_SET TASKS_
**a.** Please return, word for word, the part of the Pierre Vidal-Naquet biography that opens with the words containing "- Born: Pierre" and closes with "(EHESS) in 1969.".
**b.** Supply the next part of the Pierre Vidal-Naquet biography, starting right after its final sentence.

_SOURCE EXTRACT_

- Born: Pierre Emmanuel Vidal-Naquet 23 July 1930 Paris, France
- Died: 29 July 2006 (aged 76) Nice, France

Academic work
- Discipline: Historian

= Pierre Vidal-Naquet =

French historian (1930–2006)

Pierre Emmanuel Vidal-Naquet (/fr/; 23 July 1930 – 29 July 2006) was a French historian who began teaching at the École des hautes études en sciences sociales (EHESS) in 1969.

Vidal-Naquet was a specialist in the study of Ancient Greece, but was also interested (and deeply involved) in contemporary history, particularly the Algerian War (1954–62), during which he opposed the use of torture by the French Army, as well as Jewish history. In February 1971, he participated with Michel Foucault and Jean-Marie Domenach in the founding of the Groupe d'Information sur les Prisons (GIP), which was one of the first French new social movements. He was part of several debates over historiography in which he criticised negationism, and he was a supporter of Middle East peace efforts. To the end of his life, Vidal-Naquet never abandoned his fascination with antiquity.

_COLLECTED DATA_
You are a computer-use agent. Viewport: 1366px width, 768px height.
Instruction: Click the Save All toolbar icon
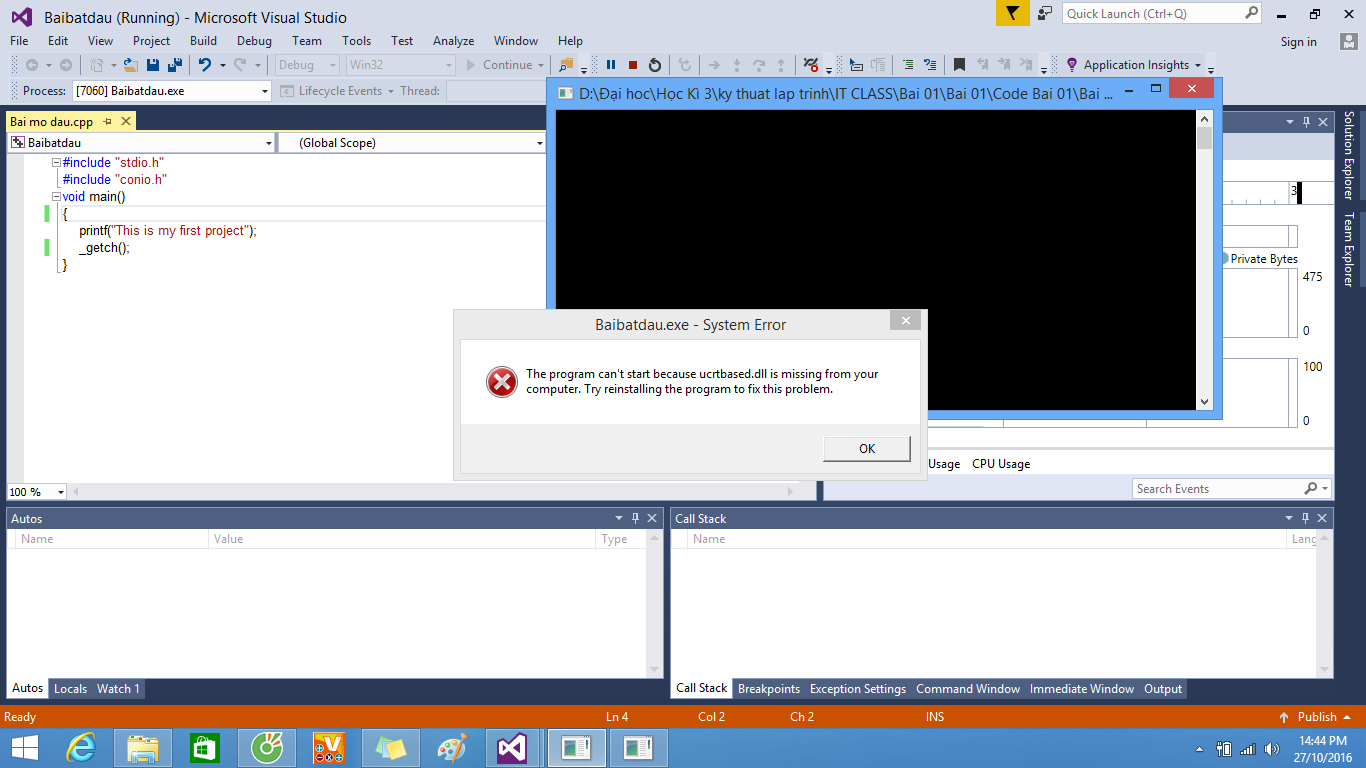pyautogui.click(x=175, y=65)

_ANSWERS BY TASK_
**a.**
- Born: Pierre Emmanuel Vidal-Naquet 23 July 1930 Paris, France
- Died: 29 July 2006 (aged 76) Nice, France

Academic work
- Discipline: Historian

= Pierre Vidal-Naquet =

French historian (1930–2006)

Pierre Emmanuel Vidal-Naquet (/fr/; 23 July 1930 – 29 July 2006) was a French historian who began teaching at the École des hautes études en sciences sociales (EHESS) in 1969.

**b.**
==Biography==

Vidal-Naquet's family belonged to the Sephardic Jewish community rooted in the Comtat Venaissin (Carpentras, Avignon). He was born in Paris, and he was raised in a bourgeois, republican and secular environment. His father Lucien was a lawyer, of "Dreyfusard" temperament, who quickly entered the Resistance in order to avoid exile. In June 1940, the family moved to Marseille. Arrested by the Gestapo on 15 May 1944, Vidal-Naquet's father was deported, along with his wife, in June 1944. They were sent to Auschwitz, where they died. At 14 years old, Pierre Vidal-Naquet then hid in his grandmother's house in the Drôme. There, he read a lot, including the Iliad, and came to know his cousin, the philosopher Jacques Brunschwig. He later learnt that the Nazis had made "his father dance," something he would never forget.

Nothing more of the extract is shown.